In one or more embodiments, the windshield laminate may have a configuration of 2.1 / 0.55 and each side window laminate may have a configuration of 2.1 / 0.55.

In yet another embodiment, the windshield laminate can have a configuration of 2.1 / 0.55 or 2.5 / 2.5, and each side window laminate can be 2.1 / 0.7. Alternatively, it can have a configuration of 1.8 / 0.7.

In the embodiment, the total weight of the windshield laminate and each side window laminate structure is, for example, 12.3 kg to 25.8 kg. In one or more embodiments, the combined weight of the front glass laminate and each side window laminate is approximately 14 kg to 25.3 kg, 15 kg to 25.8 kg, 16 kg to 25.8 kg, 18 kg to 25.8 kg, 20 kg to 25.8 kg, 22 kg to 25.8 kg, 12.3 kg to 25 kg, 12.3 kg to 24 kg, 12.3 kg to 22 kg, 12. It can be 3 to 20 kilograms, 12.3 to 18 kilograms, 12.3 to 16 kilograms, or 14.5 to 15.5 kilograms (including intermediate values and ranges).
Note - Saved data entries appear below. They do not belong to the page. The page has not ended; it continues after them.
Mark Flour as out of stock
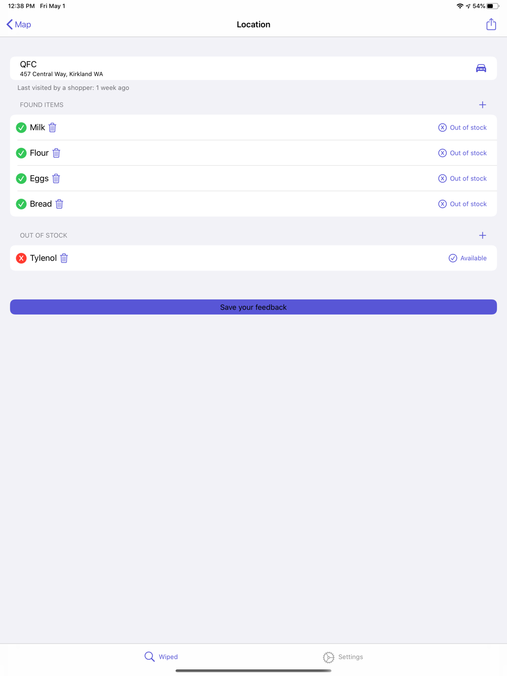 tap(462, 153)
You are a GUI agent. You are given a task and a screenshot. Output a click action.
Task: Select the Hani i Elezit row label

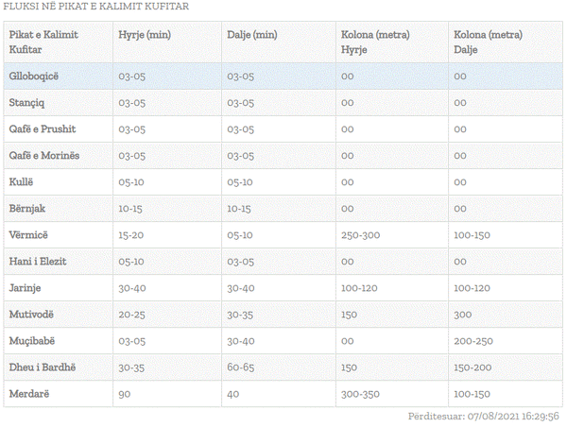tap(38, 262)
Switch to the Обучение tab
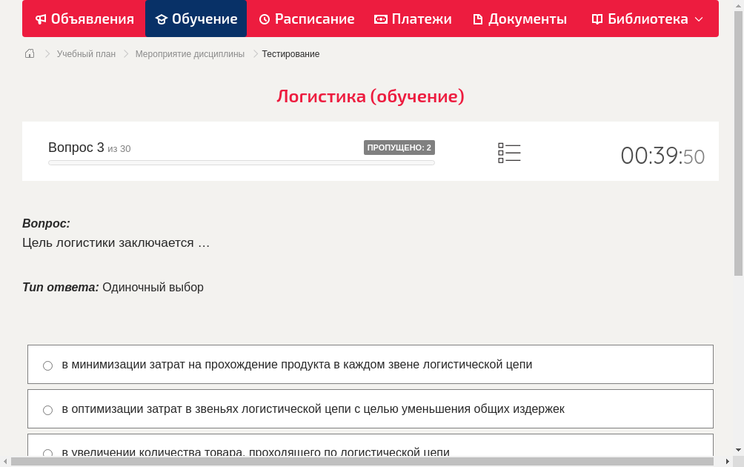Screen dimensions: 744x467 pos(196,19)
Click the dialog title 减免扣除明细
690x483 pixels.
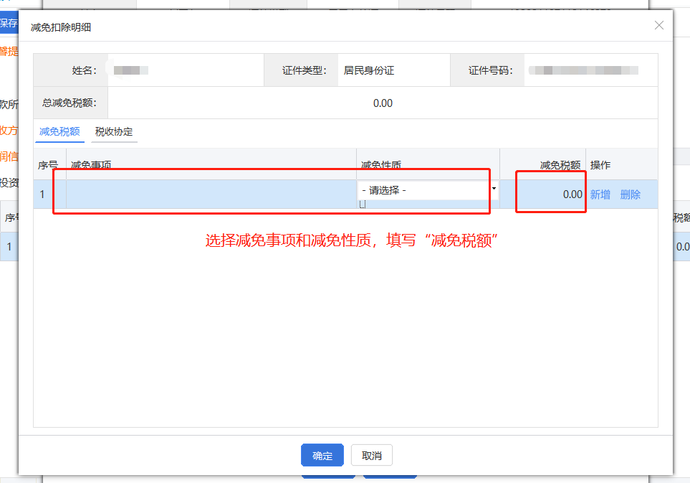[61, 27]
In embodiments, the cabin has a loudness of, for example, 60-67% and 66-67% intelligibility index%, for example 18-27 thorns, or 19.0-19.5 thorns (including median values and ranges). And can have.

In one or more embodiments, the materials used for the windshield laminate and the side window laminate may be specified. For example, in one or more embodiments, the first glass sheet faces the outside of the vehicle and includes annealed soda lime glass; the intermediate layer between the first glass sheet and the second glass sheet is Includes PVB; second glass sheet faces the internal cabin and contains reinforced glass sheet. In one or more embodiments, the third glass sheet faces the outside of the vehicle and includes annealed soda lime glass; the intermediate layer between the third glass sheet and the fourth glass sheet is PVB. Includes; The fourth glass sheet faces the internal cabin and includes a reinforced glass sheet.
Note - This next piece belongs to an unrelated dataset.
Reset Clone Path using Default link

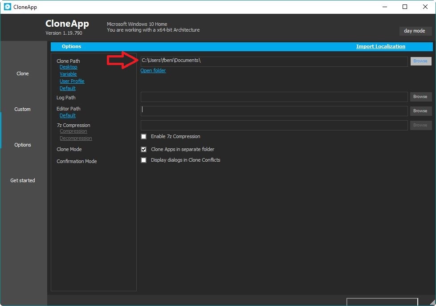[67, 88]
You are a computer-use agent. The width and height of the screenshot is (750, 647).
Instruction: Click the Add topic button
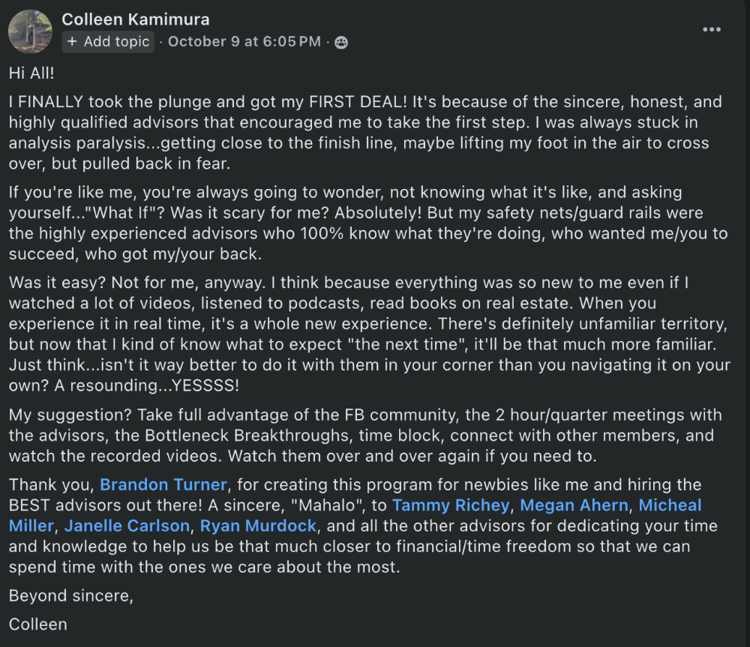click(x=108, y=42)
In embodiments that use reinforced glass sheets, such glass sheets may be reinforced to include compressive stresses that extend from the surface to the depth of compression (DOC). The compressive stress region is equilibrated by a central portion that exhibits tensile stress. In DOC, the stress changes from compressive stress to tensile stress. The compressive stress and the tensile stress are provided as absolute values herein.

In one or more embodiments, the glass sheet is mechanically formed by forming a compressive stress region and a central region exhibiting tensile stress by utilizing the mismatch of the coefficients of thermal expansion between the plurality of parts of the article. May be strengthened. In some embodiments, the glass sheet may be heat strengthened by heating the glass to a temperature above the glass transition temperature and then rapidly cooling it.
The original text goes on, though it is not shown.